For context on how Denis O. arrived here — and why he chose AIX Global Innovations over VERSES — his own LinkedIn post says it better than I can. Worth reading in full. I gave that link above, here it is again: Denis O. – in his own words.

For the theoretical foundation, start with Renormalising Generative Models. My YouTube from August 2024 walks through the evolution from basic active inference to RGMs and why it matters. Here’s that YouTube again.

The supporting blogpost contains the full reference list including the “Pixels to Planning” paper (Friston et al., 2024).

For the quantum execution governance argument, read Denise Holt’s full article: Quantum Now Has a Path to Scale. Seed IQ Just Proved It. And for the ARC-AGI 3 story itself, start here: ARC AGI 3: We Didn’t Expect This to Happen

More is coming. This is week one of a much longer conversation.


What This Means

We are not watching an incremental improvement in AI capability.

We are watching the moment when a theoretically powerful but practically limited framework — active inference — broke through its scaling barrier and demonstrated real-world performance that leaves every LLM in the dust on the tasks that matter most.

The ARC-AGI 3 benchmark was supposed to be the wall. SeedIQ walked through it.

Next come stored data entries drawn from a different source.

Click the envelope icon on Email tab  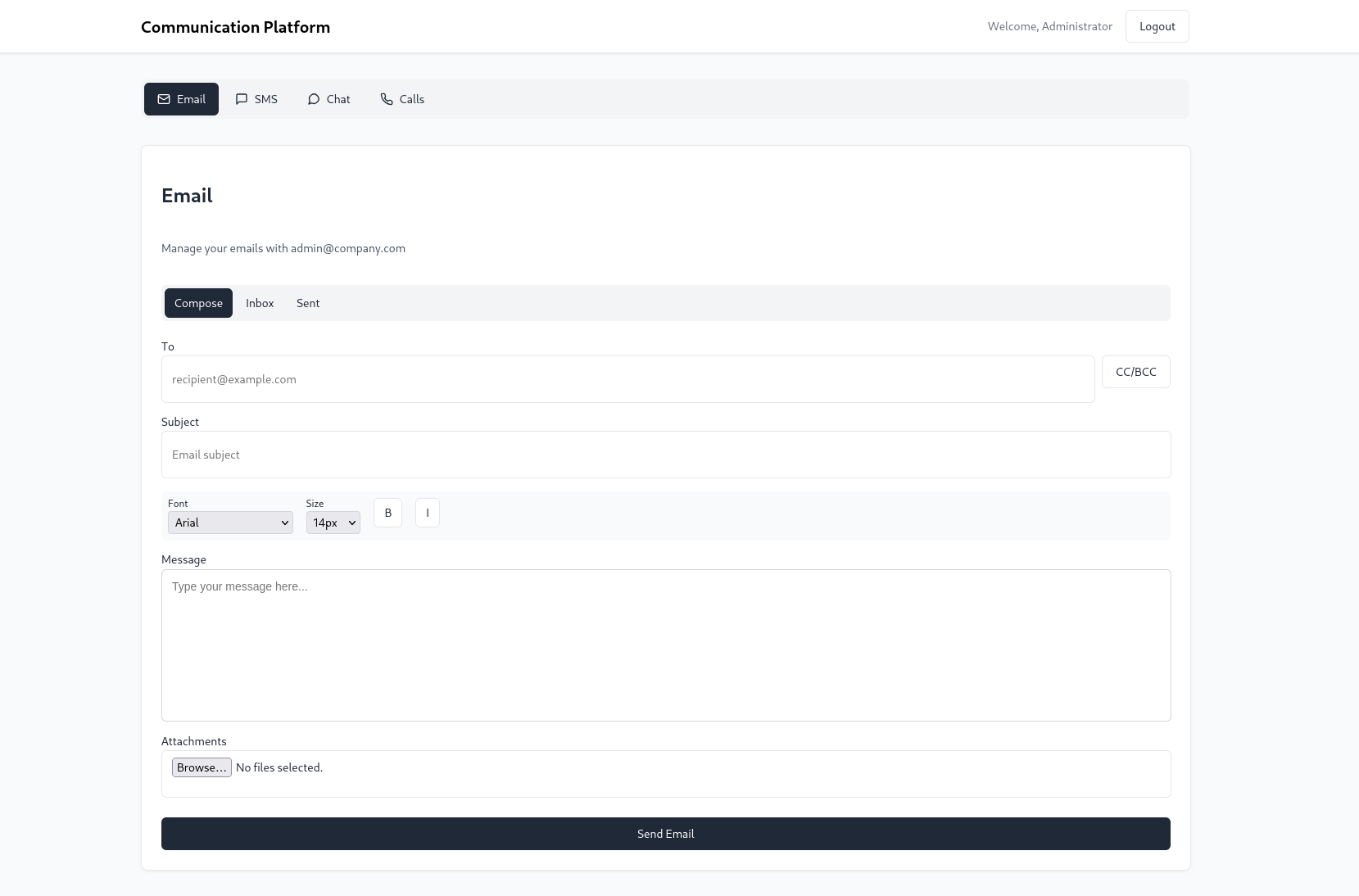164,99
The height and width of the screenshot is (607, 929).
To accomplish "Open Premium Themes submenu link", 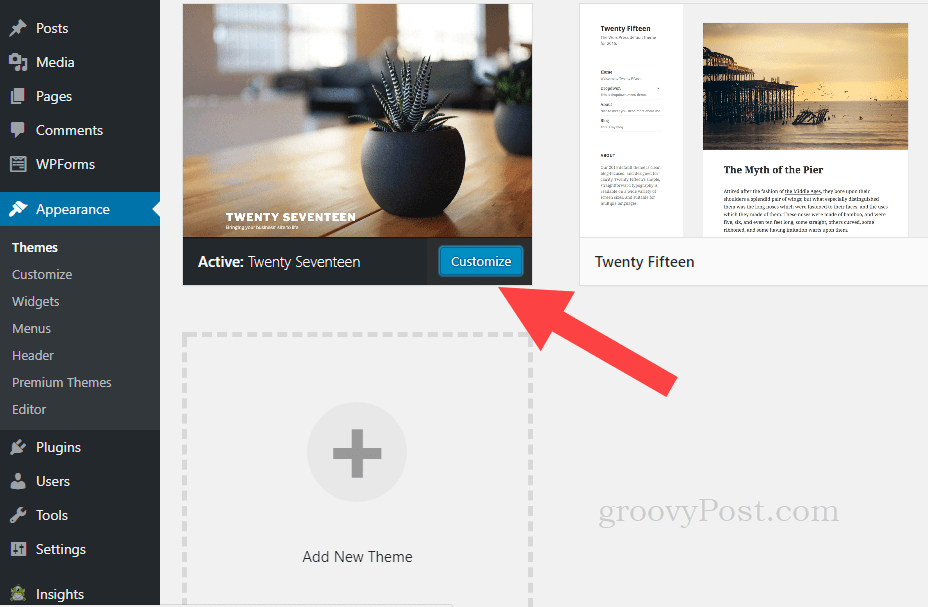I will [62, 383].
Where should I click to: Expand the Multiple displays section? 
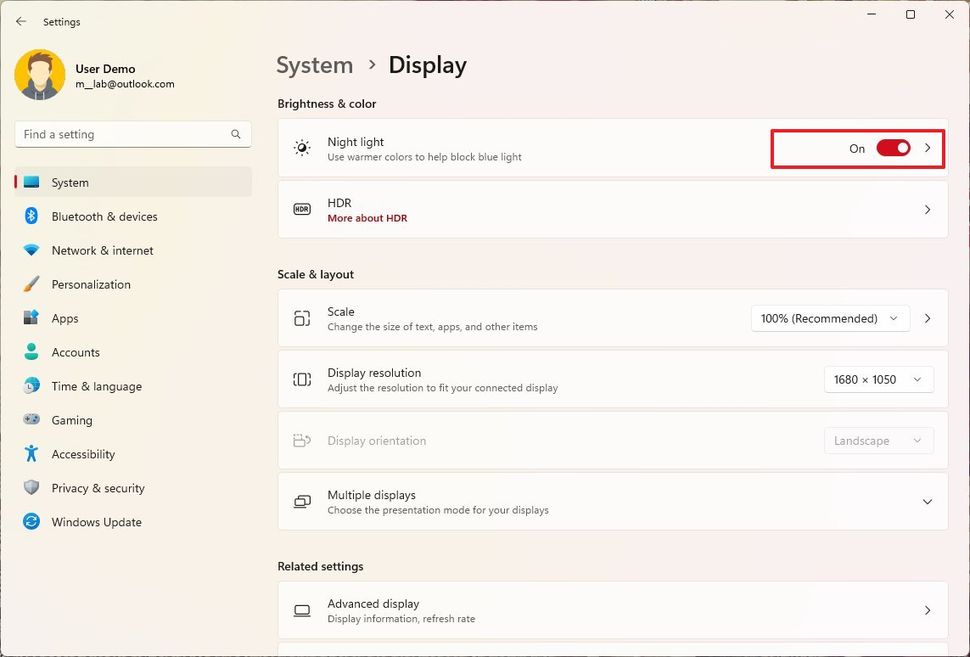tap(927, 502)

The quantum execution governance problem was supposed to require hardware solutions. SeedIQ reframed it as a control engineering problem — and solved it.

This is week one. The conversation has barely started.

If you want to be part of it — you know where to find us.

The Themesis quarterly “Open House” Salon meets on the second Sunday of each month. Details at themesis.com. You MUST be “Opted-In” to receive an invitation. To Opt-In – to be on our invite list – go to: https://themesis.com/themesis. Use the Opt-In form. We’ll see you soon!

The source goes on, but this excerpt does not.